(Stored records):
# # #
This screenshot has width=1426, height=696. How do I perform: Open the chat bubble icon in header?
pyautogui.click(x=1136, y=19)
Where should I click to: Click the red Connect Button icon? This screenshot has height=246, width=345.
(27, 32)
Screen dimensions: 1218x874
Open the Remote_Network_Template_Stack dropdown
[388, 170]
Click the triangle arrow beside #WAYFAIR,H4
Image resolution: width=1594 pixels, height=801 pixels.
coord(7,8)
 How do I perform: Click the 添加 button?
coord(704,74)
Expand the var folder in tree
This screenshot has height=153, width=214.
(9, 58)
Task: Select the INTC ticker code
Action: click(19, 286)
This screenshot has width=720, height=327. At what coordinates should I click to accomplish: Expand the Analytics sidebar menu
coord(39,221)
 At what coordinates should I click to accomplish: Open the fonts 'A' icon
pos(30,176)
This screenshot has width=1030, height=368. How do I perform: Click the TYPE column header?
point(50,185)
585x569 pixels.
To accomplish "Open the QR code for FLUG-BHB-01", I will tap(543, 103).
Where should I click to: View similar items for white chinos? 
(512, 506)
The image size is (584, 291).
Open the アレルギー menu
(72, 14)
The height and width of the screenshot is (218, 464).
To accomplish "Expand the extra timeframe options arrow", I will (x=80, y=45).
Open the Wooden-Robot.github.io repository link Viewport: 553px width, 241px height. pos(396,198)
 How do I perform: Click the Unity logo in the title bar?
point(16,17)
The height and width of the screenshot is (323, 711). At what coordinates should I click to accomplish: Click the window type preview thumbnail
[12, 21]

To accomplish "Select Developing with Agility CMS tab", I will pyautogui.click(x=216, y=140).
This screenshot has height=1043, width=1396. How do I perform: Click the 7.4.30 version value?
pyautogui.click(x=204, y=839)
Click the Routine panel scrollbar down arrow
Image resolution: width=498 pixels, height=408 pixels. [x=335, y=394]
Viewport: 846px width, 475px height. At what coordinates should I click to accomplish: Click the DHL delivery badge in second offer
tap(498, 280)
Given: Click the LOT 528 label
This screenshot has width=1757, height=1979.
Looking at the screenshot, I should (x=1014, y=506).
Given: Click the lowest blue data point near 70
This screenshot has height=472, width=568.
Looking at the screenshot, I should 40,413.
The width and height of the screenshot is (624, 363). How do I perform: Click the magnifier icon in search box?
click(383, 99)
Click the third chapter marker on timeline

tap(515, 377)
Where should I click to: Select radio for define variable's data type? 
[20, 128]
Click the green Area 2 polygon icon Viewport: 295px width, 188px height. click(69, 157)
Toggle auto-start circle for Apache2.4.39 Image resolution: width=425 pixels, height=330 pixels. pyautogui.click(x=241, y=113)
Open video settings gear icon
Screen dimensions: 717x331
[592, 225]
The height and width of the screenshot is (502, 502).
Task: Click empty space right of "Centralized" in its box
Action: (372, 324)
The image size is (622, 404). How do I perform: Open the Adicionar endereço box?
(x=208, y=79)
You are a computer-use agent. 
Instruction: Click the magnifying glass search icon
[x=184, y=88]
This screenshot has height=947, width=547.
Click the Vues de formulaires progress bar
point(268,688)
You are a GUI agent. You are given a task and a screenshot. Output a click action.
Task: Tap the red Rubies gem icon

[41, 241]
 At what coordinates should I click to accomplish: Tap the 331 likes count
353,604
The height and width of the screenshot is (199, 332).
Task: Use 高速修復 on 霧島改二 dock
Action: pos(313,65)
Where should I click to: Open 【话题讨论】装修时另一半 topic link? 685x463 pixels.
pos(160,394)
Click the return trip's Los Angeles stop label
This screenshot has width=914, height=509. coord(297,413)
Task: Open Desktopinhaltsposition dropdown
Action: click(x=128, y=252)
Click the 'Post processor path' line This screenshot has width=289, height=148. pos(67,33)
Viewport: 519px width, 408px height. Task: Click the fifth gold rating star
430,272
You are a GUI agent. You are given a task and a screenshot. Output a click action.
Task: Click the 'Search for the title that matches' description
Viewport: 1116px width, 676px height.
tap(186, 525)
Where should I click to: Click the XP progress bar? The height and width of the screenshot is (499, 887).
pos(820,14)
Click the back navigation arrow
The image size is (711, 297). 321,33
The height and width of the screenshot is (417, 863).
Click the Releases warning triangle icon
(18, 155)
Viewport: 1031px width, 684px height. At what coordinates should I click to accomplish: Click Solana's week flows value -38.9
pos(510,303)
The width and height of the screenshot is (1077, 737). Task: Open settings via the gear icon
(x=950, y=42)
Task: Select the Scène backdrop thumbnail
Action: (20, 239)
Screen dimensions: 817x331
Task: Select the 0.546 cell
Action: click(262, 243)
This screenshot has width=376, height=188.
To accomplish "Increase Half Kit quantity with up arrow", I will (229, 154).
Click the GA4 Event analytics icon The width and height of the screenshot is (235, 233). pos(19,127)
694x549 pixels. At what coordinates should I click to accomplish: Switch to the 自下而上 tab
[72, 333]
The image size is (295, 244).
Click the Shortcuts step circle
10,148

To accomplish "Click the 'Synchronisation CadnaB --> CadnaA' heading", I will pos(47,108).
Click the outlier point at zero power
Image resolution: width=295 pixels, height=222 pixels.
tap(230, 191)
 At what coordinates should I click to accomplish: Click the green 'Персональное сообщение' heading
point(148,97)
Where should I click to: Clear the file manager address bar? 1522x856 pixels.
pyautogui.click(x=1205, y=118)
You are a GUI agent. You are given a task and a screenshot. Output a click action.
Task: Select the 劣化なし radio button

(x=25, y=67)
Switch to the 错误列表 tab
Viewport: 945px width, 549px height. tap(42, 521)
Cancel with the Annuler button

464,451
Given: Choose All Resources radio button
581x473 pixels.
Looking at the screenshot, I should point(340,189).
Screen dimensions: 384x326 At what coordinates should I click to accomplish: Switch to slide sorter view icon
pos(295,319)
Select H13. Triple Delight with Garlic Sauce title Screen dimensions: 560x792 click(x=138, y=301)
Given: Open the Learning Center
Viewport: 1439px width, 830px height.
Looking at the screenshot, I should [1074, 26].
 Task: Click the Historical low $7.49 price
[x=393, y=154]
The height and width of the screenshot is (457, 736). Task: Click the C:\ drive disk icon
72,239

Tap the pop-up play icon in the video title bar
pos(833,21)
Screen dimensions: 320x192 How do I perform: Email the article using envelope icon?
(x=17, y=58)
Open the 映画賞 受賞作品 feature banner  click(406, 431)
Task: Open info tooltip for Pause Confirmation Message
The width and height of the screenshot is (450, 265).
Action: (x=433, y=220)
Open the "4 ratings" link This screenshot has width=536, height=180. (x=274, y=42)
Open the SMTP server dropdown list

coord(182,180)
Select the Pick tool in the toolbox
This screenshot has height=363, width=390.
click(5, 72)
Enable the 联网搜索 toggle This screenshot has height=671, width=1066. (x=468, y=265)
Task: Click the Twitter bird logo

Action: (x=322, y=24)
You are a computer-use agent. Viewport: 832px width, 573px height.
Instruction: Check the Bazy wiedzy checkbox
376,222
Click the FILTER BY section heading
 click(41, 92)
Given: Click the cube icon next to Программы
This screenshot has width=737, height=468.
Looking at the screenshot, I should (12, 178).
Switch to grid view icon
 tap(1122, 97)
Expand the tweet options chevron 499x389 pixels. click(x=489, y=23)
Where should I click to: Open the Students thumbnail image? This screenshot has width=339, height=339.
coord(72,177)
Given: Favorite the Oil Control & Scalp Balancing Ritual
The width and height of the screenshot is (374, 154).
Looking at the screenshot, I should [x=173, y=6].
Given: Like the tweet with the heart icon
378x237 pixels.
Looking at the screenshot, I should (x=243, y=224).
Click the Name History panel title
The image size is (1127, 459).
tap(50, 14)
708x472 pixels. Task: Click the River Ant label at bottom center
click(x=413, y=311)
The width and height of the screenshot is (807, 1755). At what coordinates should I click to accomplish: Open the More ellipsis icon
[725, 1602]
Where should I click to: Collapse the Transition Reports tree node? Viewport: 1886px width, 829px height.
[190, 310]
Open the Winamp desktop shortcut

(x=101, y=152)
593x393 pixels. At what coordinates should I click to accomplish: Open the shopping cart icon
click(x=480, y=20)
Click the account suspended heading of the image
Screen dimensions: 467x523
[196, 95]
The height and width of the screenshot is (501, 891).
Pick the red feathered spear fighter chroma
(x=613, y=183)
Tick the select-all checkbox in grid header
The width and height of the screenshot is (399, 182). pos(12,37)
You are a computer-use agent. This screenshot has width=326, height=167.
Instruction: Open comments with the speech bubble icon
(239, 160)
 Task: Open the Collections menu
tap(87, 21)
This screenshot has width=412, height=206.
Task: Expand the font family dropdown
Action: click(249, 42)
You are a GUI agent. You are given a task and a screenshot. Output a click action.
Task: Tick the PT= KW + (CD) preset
# # #
(EXERCISE OBJECTIVE):
Look through the records above for the string "computer", then copy every line that has it.

(EXERCISE RESPONSE):
You are a computer-use agent. 
You are a computer-use agent. Viewport: 832px width, 573px height.
You are a computer-use agent. This screenshot has width=326, height=167.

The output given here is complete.